Las sustancias causantes de las alergias no son los alimentos en sí mismos, sino algunas de las proteínas que forman parte de su composición que se denominan alérgenos.
Ante el fallo inmunológico del organismo, se producen anticuerpos llamados inmunoglobulina E (IgE) frente al alimento. Cuando la persona vuelve a ingerir el alimento, el alérgeno se une a la IgE, segregando sustancias químicas, como la histamina, y otras sustancias inflamatorias en la piel, las mucosas y la sangre, que son las responsables de los síntomas, como picor, moqueo, tos o trastornos respiratorios.
Intolerancia alimentaria
Reacción adversa del propio metabolismo, sin participación del sistema inmunológico (excepto en el caso de la intolerancia al gluten, en la que sí interviene el sistema inmune), ante la ingestión de un alimento o componente de un alimento.
En la mayoría de los casos se debe a alteraciones en la digestión o metabolismo de los alimentos, que, por origen genético o adquirido con los años, impiden la digestión, asimilación y aprovechamiento de algunas sustancias que contienen los alimentos.
Las dos principales intolerancias son:
• Intolerancia a la lactosa: La persona intolerante a la lactosa (azúcar de la leche) produce poca o ninguna cantidad de la enzima lactasa, lo que impide metabolizar y digerir la lactosa produciéndole un cuadro clínico gastrointestinal.
• Intolerancia al gluten (o enfermedad celiaca): La persona intolerante al gluten, que se le llama celíaco, sufre especialmente una lesión severa en la mucosa del intestino delgado por una inadecuada absorción del gluten (proteína presente en cereales como trigo, centeno, cebada y avena).
Las alergias
Es importante destacar que existen factores que influyen a la aparición de alergias como lo son la frecuencia con la edad del individuo, el área geográfica y los hábitos de consumo, de forma que un mayor consumo del alimento suele estar asociado a una mayor frecuencia de alergias, así como la preparación y procesado.

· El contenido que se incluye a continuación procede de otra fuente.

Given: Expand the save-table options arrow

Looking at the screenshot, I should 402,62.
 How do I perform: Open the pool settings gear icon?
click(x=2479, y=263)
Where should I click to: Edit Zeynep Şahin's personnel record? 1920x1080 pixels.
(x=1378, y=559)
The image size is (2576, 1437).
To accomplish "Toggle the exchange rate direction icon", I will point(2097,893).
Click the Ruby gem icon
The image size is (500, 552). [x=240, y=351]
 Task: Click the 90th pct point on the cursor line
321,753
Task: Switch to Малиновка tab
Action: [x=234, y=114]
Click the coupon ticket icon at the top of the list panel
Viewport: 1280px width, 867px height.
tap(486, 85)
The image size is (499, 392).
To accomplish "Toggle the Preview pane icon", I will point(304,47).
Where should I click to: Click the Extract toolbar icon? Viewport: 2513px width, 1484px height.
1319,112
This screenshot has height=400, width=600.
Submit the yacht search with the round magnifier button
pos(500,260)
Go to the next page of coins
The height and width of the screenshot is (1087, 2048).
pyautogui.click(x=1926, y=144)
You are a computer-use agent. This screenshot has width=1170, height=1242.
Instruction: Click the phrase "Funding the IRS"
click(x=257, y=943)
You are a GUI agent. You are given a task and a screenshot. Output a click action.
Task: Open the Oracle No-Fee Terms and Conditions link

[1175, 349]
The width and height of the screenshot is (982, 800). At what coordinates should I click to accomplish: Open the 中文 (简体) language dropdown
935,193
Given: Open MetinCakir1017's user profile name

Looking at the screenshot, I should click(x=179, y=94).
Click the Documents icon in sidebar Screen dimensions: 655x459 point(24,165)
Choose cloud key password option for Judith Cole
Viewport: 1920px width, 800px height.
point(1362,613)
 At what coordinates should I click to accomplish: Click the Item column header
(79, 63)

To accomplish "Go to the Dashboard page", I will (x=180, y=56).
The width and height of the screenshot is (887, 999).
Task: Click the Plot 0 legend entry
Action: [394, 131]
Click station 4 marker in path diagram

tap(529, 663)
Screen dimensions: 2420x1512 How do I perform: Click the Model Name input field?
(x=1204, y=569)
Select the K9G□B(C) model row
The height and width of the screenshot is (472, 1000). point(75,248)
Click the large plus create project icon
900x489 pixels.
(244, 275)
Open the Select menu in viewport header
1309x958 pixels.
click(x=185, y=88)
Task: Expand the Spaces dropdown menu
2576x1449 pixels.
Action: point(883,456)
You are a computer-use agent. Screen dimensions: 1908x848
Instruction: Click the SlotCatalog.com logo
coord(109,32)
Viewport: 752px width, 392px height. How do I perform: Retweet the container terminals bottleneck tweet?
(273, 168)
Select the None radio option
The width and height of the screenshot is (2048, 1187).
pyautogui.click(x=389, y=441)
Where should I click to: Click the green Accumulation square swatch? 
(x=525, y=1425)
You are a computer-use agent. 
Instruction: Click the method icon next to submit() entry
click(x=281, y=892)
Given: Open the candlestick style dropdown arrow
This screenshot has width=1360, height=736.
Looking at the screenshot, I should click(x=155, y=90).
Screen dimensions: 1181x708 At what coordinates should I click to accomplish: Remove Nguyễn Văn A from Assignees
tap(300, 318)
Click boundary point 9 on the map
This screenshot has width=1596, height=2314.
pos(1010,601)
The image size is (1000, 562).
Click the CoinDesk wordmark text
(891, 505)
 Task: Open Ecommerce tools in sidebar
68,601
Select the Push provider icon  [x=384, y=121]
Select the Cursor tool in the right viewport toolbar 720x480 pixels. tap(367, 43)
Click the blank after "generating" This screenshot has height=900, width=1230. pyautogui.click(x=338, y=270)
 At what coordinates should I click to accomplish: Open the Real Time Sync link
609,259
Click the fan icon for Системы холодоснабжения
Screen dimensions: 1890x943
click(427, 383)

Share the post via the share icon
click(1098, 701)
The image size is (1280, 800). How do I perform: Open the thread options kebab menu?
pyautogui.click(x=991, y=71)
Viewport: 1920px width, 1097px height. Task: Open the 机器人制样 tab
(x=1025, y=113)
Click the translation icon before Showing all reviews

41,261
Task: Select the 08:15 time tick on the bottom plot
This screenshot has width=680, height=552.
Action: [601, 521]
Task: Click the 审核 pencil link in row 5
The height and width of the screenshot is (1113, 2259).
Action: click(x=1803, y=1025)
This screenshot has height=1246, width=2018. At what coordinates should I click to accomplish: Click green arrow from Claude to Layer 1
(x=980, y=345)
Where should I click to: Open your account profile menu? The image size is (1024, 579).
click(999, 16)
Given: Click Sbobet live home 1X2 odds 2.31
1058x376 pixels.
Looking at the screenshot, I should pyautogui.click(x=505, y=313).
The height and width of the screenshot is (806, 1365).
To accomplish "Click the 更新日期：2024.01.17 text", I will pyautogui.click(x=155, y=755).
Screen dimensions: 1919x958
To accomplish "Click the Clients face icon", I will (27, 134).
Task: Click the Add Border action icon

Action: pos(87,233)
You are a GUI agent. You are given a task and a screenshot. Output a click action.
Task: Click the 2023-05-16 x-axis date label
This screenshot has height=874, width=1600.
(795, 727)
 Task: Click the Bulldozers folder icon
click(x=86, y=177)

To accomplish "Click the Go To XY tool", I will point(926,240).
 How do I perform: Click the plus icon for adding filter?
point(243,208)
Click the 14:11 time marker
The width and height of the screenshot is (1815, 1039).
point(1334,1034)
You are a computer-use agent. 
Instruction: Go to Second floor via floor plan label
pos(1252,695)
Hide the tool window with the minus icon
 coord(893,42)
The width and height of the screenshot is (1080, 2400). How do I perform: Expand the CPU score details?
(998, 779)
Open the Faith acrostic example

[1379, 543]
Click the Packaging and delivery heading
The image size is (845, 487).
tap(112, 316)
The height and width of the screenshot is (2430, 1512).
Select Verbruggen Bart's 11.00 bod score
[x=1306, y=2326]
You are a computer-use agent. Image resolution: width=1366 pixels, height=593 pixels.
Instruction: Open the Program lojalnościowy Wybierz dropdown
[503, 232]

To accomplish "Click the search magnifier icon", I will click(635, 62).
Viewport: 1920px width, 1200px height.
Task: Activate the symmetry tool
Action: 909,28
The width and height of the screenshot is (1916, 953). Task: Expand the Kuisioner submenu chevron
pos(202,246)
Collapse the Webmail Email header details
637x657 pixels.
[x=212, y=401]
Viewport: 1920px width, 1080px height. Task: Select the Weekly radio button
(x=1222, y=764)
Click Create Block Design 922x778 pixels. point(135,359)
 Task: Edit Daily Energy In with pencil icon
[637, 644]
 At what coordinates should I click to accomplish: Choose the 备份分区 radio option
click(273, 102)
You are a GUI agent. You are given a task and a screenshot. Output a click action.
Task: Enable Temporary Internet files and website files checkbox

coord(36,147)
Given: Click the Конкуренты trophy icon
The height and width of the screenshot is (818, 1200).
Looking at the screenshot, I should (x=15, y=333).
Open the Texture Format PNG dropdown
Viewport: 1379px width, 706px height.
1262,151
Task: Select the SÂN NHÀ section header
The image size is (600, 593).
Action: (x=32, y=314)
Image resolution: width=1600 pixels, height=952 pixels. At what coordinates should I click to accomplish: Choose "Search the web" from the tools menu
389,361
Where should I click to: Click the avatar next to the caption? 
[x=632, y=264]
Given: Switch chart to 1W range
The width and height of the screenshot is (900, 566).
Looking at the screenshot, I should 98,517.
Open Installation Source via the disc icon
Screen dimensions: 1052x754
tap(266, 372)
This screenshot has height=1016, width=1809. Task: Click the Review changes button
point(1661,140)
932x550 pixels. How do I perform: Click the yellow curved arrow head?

Los principales alimentos alergénicos están incluidos en 8 grupos: leche, huevo, pescado, marisco, frutos de cáscaras (nuez, almendra, avellana, cacahuete), legumbres (lenteja, garbanzo, guisante, soja), cereales (trigo, centeno, cebada, avena, arroz), frutas (melocotón, albaricoque, nectarina, melón, sandía, plátano, kiwi, fresa) y por supuesto sus productos derivados.
Afortunadamente, la mayoría de las reacciones alérgicas a los alimentos son relativamente leves: cutáneas ,digestivas y respiratorias ,pero es importante destacar que aunque menos leves está la anafilaxia que es donde la reacción alérgica generalizada aparece a los pocos minutos tras la ingestión del alimento, incluso de trazas de éste, y progresa muy rápidamente afectando a todos los órganos que de no administrarse inmediatamente adrenalina para abrir las vías respiratorias, se puede llegar al shock anafiláctico, con parada cardiaca.
Las normas de seguridad alimentarias rigen a las industrias a colocar en sus etiquetados y de manera llamativa los alergenos para evitar por parte del consumidor accidentes o incidentes por el consumo de alguno de estos alimentos.